Kraig’s chapter goes on to discuss how both she and English Professor Thomas Campbell came out in 1993, and describes the process as "illuminating, uplifting, infuriating and amusing."

Kraig and Campbell received positive responses from their coworkers and students, especially those who were eager to make PLU an accepting and welcoming place for the LGBTQ community.

However, they were also met with negativity, Kraig said, ranging from "death threats that I received, to verbal abuse directed at openly queer students." One of the most unforgettable occurrences of homophobia was the phrase "God Hates F--gots" graffitied on the first floor windows of the Hauge Administration Building.

In late 1997, PLU formed the University Diversity Committee, and it decided to include LGBTQ people in PLU’s definition of diversity beginning in the fall of 2001. This open acceptance led PLU to join four percent of the nation’s colleges in creating policies that "treat unmarried partners of employees exactly as it treats legal spouses of employees," according to Kraig’s chapter.

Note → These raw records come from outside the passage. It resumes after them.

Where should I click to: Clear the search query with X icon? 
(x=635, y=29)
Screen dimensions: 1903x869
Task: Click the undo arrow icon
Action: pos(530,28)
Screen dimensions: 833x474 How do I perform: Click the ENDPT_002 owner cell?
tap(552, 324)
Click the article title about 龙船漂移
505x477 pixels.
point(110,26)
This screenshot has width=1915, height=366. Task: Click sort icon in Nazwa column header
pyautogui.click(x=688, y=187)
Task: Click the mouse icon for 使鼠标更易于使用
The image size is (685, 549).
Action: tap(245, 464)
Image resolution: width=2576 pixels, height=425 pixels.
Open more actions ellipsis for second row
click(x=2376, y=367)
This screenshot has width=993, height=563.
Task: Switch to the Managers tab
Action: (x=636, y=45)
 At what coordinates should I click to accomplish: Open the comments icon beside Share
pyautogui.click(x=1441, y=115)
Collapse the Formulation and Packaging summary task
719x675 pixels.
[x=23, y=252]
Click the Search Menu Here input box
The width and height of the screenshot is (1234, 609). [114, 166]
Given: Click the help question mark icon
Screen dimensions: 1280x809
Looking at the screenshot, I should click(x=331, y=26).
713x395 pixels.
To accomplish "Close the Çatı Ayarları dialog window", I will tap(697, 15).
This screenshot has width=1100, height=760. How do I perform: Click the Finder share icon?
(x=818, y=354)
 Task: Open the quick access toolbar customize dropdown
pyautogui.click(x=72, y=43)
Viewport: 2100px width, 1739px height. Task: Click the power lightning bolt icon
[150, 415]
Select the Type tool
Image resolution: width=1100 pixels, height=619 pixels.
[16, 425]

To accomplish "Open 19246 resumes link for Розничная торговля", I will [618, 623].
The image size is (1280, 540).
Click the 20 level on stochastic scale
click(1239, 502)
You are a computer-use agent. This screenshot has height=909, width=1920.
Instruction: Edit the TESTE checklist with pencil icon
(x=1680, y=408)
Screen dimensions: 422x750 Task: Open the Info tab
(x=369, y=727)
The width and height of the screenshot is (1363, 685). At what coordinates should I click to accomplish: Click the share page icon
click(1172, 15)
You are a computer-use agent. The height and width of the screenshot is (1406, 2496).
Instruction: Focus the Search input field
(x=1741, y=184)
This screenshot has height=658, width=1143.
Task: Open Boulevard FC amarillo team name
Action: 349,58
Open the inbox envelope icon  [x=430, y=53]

"My partner and I have been together for over 30 years, and we will not get a [marriage] license," Kraig said. "But PLU would treat us as it treats a couple with a license, in terms of benefits."

More recently, Diane Harney, associate professor of communication, married her partner, Susan Dye, on Jan. 12.

"It always felt like marriage," Harney said, describing her 26-year relationship with Dye. "The fact that we could [get married] is the reason why we got married."

Harney went on to say she and Dye always saw marriage as a legal entity, but when they got married it felt different. "I can’t describe [the difference], but it felt good," Harney said.

When asked if she felt confident in telling her colleagues, she said everyone already knew, and there were no surprises about it.

"We didn’t need to make a big deal because they knew," Harney said. "Most of the communication department was at the wedding."

Harney said she does not feel she or Dye will be facing any more challenges than they did before they were married, because they had already completed all the legal documents they could without being married, including inheritance rights and power of attorney.

"We worked hard for equal rights, and we wanted to take advantage of it if it was made available," Harney said. "Marriage is a commitment based on love, and we’ve had that for 26 years."